15. The communication apparatus of claim 14, wherein the programming instructions, when executed by the at least one processor, cause the communication apparatus to:

match (104) the default execution capabilities of each execution node (82) with the execution requirements;

match (105) the actual execution capabilities of any execution nodes (82) having matching default execution capabilities with the execution requirements;

select (106) the one or more second execution nodes (82) from any execution nodes (82) having matching actual execution capabilities in accordance with a scheduling policy;

balance (107) an execution load between the one or more second execution nodes (82);

send (109), to the one or more second execution nodes (82), a respective scheduling order for the functional component (6); and

receive (111), from the one or more second execution nodes (82), a respective scheduling confirmation for the functional component (6).

16. The communication apparatus of claim 15, wherein the programming instructions, when executed by the at least one processor, cause the communication apparatus to:

reset (108) a countdown timer; and

in response to a lapse of the countdown timer, proceed (112) with the selecting (106) step.

17. The communication apparatus of claim 15,

wherein the default execution capabilities comprise:

an identifier of the execution node (82),

a status of the execution node (82),

a default computing capacity of the execution node (82),

a default energy capacity of the execution node (82),

a default energy capacity prediction of the execution node (82),

default carbon emissions per gigabyte, GB, of communication,

default carbon emissions per gigabyte, GB, of storage, and

default carbon emissions per floating point operations per second, FLOPS, of computing.

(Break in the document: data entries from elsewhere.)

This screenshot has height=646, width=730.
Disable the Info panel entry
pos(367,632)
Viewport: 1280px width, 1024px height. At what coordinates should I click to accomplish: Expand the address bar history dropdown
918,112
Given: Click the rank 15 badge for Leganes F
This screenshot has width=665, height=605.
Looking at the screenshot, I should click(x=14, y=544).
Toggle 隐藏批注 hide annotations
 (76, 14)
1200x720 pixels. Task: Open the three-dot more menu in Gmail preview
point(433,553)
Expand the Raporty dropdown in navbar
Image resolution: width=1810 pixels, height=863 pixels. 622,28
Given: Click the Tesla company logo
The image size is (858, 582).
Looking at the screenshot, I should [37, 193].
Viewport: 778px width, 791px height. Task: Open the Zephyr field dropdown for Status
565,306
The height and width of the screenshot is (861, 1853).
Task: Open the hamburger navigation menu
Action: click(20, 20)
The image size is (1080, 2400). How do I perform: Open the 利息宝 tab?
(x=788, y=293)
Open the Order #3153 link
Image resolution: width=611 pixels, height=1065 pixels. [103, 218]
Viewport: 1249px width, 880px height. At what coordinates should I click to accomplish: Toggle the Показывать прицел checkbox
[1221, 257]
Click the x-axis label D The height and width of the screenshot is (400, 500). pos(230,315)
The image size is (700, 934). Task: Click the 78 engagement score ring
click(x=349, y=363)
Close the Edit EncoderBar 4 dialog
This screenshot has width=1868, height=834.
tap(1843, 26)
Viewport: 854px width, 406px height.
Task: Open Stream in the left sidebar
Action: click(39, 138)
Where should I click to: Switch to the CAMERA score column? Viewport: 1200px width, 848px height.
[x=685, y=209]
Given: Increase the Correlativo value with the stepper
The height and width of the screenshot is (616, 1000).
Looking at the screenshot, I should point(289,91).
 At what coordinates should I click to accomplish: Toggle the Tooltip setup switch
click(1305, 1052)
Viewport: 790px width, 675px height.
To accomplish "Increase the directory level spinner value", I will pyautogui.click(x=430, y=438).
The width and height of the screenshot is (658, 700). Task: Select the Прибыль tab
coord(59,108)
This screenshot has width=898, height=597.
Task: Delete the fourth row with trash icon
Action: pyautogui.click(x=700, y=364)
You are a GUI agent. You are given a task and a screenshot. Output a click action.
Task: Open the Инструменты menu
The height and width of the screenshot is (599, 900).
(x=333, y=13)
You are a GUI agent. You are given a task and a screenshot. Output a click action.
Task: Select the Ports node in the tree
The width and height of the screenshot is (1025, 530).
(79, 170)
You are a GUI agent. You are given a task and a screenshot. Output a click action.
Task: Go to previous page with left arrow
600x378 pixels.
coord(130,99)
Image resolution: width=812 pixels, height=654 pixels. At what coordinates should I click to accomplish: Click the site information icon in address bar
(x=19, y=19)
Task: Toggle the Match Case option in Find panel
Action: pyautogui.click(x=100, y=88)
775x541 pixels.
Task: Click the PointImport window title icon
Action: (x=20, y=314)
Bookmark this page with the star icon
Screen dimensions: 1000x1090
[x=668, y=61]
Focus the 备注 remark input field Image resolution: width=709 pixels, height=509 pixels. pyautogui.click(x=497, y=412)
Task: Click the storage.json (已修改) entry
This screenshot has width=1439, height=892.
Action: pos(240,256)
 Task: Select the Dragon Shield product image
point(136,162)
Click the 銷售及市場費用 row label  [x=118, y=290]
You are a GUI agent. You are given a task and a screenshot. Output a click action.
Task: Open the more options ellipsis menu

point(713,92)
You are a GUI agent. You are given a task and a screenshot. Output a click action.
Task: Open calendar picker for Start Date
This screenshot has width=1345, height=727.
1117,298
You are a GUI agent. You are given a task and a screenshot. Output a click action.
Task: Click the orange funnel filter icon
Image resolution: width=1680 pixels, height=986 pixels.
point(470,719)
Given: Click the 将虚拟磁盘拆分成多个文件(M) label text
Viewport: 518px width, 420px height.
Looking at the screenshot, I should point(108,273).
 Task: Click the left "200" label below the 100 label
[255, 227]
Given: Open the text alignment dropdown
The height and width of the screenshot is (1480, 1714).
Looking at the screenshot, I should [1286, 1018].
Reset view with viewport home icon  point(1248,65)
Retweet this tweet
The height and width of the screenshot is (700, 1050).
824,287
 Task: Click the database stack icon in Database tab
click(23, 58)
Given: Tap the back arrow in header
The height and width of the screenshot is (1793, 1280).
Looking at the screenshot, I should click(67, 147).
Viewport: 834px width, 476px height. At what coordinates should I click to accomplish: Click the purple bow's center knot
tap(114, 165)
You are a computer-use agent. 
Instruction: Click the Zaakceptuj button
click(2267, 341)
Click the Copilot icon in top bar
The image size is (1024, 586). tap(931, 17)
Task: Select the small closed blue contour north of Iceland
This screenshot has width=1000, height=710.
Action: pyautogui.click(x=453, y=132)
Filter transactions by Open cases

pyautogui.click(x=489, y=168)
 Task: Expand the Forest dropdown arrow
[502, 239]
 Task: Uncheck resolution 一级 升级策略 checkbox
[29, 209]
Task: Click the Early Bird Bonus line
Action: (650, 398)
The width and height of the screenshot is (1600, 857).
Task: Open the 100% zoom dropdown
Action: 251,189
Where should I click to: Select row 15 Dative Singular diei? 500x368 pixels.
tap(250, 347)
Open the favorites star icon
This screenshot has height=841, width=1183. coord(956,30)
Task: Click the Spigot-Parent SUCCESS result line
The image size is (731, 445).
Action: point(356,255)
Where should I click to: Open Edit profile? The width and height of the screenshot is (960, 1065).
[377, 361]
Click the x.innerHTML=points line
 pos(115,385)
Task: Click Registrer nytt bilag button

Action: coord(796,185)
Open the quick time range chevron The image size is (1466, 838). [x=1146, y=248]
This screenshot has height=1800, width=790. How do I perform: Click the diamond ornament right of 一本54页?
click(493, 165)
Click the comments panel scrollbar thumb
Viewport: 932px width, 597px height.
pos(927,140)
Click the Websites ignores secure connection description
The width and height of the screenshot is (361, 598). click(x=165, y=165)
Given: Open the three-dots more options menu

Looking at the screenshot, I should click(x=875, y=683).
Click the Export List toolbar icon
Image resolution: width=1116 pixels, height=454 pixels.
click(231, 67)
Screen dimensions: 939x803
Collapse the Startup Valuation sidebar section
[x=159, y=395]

18. The communication apparatus of claim 15,

wherein the actual execution capabilities comprise:

an identifier of the execution node (82),

a status of the execution node (82),

an actual computing capacity of the execution node (82),

an actual energy capacity of the execution node (82),

a percentage of the actual energy capacity relating to renewable energy supply and exceeding a general energy demand at the execution node (82);

an actual energy capacity prediction of the execution node (82),

actual carbon emissions per gigabyte, GB, of communication,

actual carbon emissions per gigabyte, GB, of storage,

actual carbon emissions per floating point operations per second, FLOPS, of computing,

an identifier of an event underlying the capability advertisement message, and

a validity period of the actual execution capabilities.

19. The communication apparatus of claim 15,

wherein the event comprises a periodic event.

20. The communication apparatus of claim 15,

wherein the scheduling policy comprise one of:

a closest match of the execution requirements and their applicable execution capabilities,

a closest geographic proximity relative to users of the functional component (6),

a lowest latency relative to the users of the functional component (6),

a best performance associated with the execution of the functional component (6),

a least energy cost associated with an execution of the functional component (6), and

a least carbon emission associated with the execution of the functional component (6).